Am 31. März 2011 – einen Tag, nachdem das Projekt öffentlich gemacht wurde – wurde ohne Ausschreibung ein Vertrag über 4,8 Milliarden US-Dollar mit Salini Costruttori als Generalunternehmer abgeschlossen. Der Auftrag für den Einbau der Turbinen und die elektrischen Anlagen ging an den äthiopischen Konzern Metal and Engineering Corporation (Metec), der im Besitz der äthiopischen Armee ist.[8] Am 2. April 2011 legte der äthiopische Premierminister Meles Zenawi den Grundstein für die Talsperre.[9] Als erste Schritte wurden eine Felsbrechanlage und ein kleiner Flugplatz gebaut.[10]

Die ersten beiden Turbinen hätten im September 2014 in Betrieb gehen sollen, nach dreieinhalb Jahren Bauzeit. Die Fertigstellung der Gesamtanlage war ursprünglich für 2017 geplant.[11] Wie bei Großprojekten nicht unüblich, kam es zu deutlichen Verzögerungen. Ende 2018 lag die Fertigstellungsquote des Projektes bei 65 %.[8] Ursachen der Verzögerungen waren vor allem mehrfache Änderungen der Planungen sowie Korruption und Unfähigkeit bei Metec.[12] Unternehmen aus der Volksrepublik China sprangen ein.[13]

Befüllung des Staudamms und Inbetriebnahme der Turbinen

Die Befüllung des Staudamms erfolgte in vier Schritten in den Sommermonaten der Jahre 2020 bis 2023. Sie begann im Juli 2020. Dies führte zu diplomatischen Konflikten zwischen Äthiopien und den vom Nil abhängigen Nachbarstaaten.[14][15] Im Juli 2021, wieder mit Beginn der Regenzeit, begann die zweite, im Juli 2022 die dritte Füllungsphase. Da die Regenfälle im Sommer 2022 sehr ergiebig und damit die Ängste vor Wassermangel geringer waren, blieben die Proteste Ägyptens und des Sudan 2022 gedämpfter als in den Vorjahren.[16]

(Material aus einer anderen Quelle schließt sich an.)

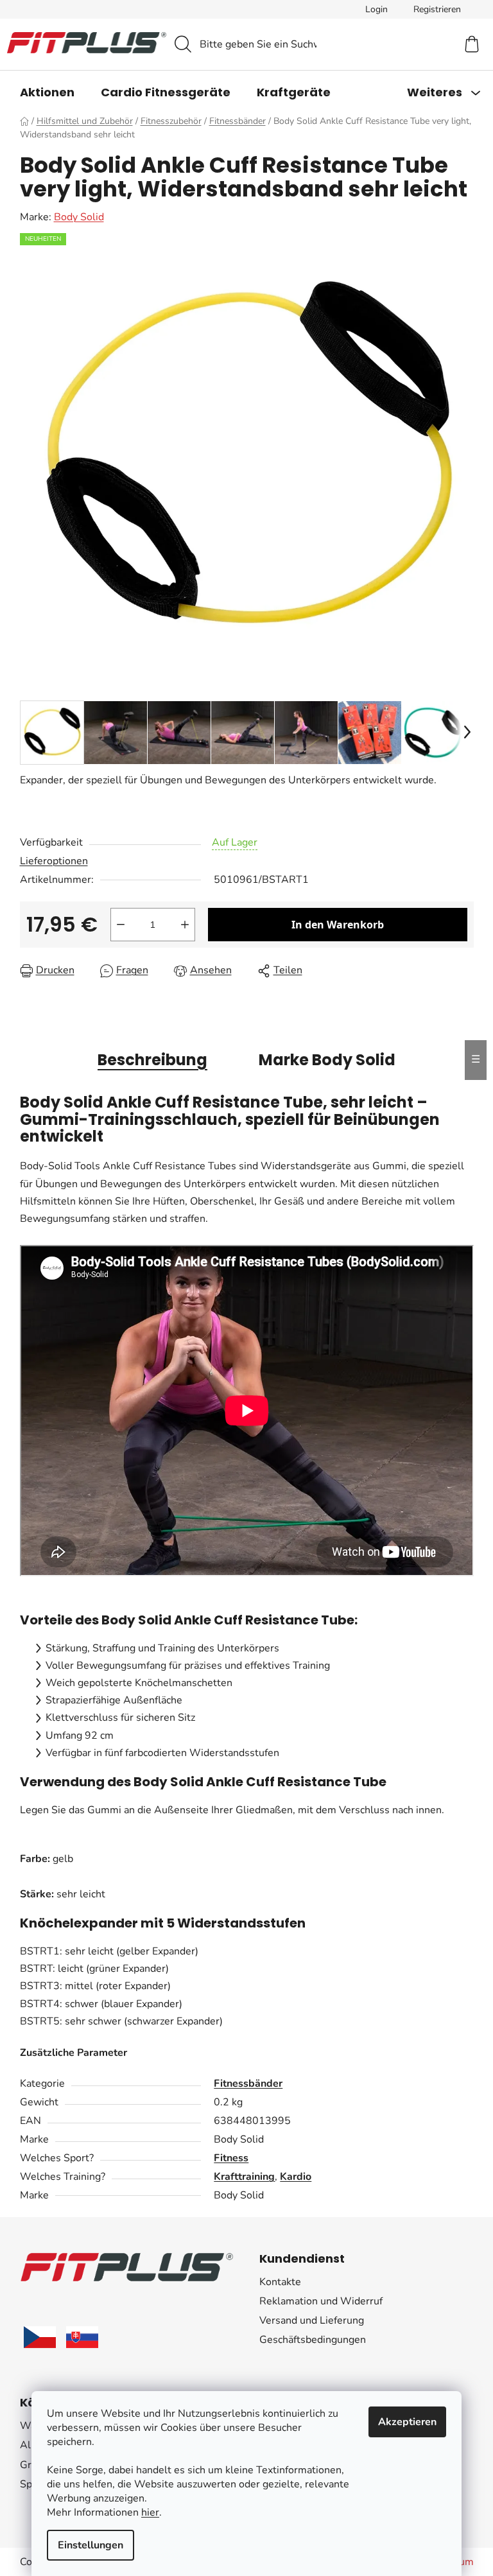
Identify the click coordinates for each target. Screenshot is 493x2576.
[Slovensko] (82, 2337)
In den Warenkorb (337, 925)
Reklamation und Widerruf (321, 2301)
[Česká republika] (40, 2337)
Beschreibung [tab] (152, 1059)
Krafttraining (244, 2177)
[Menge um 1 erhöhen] (185, 925)
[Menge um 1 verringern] (120, 925)
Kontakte (280, 2282)
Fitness (231, 2158)
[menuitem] (47, 92)
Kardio (295, 2177)
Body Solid (79, 217)
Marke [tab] (327, 1059)
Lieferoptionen (54, 861)
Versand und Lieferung (311, 2320)
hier (150, 2512)
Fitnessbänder (248, 2083)
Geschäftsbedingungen (312, 2340)
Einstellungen (90, 2545)
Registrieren (437, 9)
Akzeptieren (407, 2422)
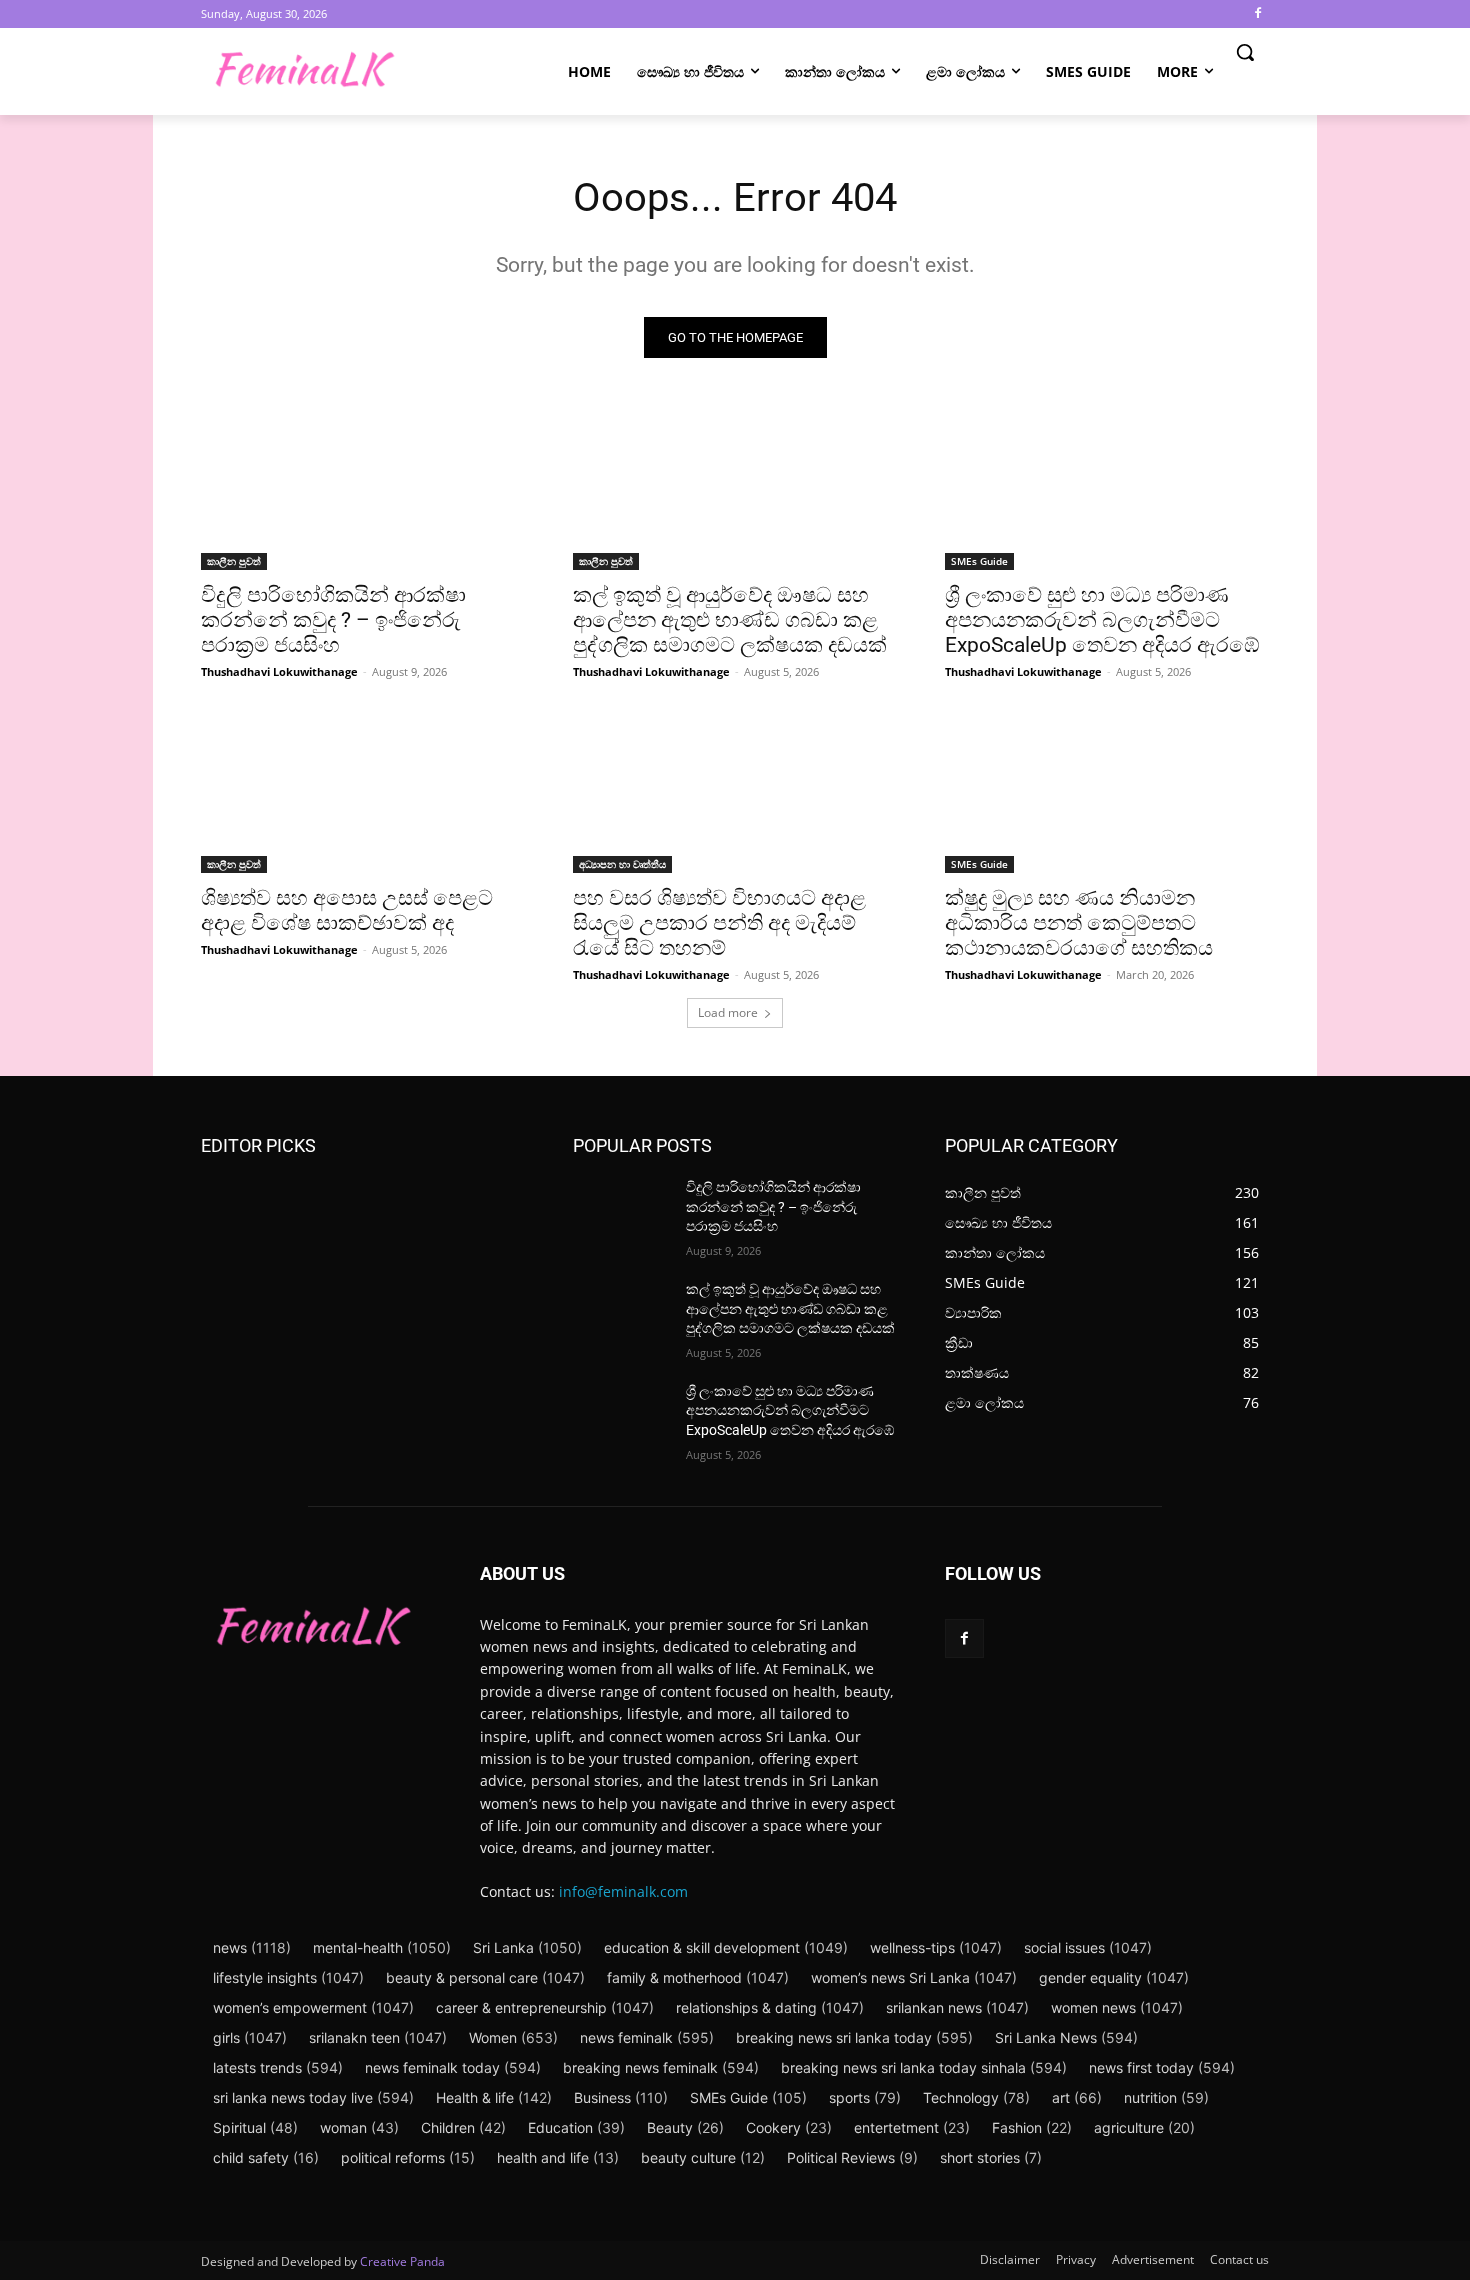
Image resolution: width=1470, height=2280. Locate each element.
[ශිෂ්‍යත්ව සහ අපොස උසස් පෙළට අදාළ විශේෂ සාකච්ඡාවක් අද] (363, 792)
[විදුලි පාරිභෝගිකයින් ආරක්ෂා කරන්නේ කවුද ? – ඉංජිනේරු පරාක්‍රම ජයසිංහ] (363, 489)
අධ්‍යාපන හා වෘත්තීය (622, 864)
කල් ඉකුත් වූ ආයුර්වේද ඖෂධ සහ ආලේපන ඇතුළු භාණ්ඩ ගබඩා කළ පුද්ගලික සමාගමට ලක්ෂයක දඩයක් (730, 620)
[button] (1245, 52)
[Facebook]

Die ersten Turbinen gingen am 20. Februar 2022 in Betrieb.[17] Die vierte und letzte Befüllung erfolgte im Sommer 2023.[18] Damit wurde eine Stauhöhe von 125 Metern über dem ursprünglichen Niveau des Blauen Nils an der Stelle der heutigen Staumauer erreicht. Die komplette Fertigstellung der Talsperre wird bis 2028 erwartet.[19]

Internationale Konflikte

Der Nil ist die Lebensader Äthiopiens, des Sudans und vor allem Ägyptens. Das flussabwärts liegende Ägypten opponiert gegen die Talsperre, die seiner Meinung nach die Wassermenge reduzieren wird, die es vom Nil bekommt.[20] Der damalige äthiopische Premierminister Meles Zenawi argumentierte hingegen 2011, basierend auf einer ungenannten Studie, dass die Talsperre die Verfügbarkeit des Wassers im Unterlauf nicht reduzieren, sondern nur regulieren würde, sodass mehr Land zur Bewässerung zur Verfügung stünde. Ägypten könne auch durch leichtes Absenken des Assuan-Staudamms 7,5 Milliarden Kubikmeter Wasser vor dem Verdunsten bewahren und Projekte zur besseren Nutzung des Nilwassers umsetzen.[21]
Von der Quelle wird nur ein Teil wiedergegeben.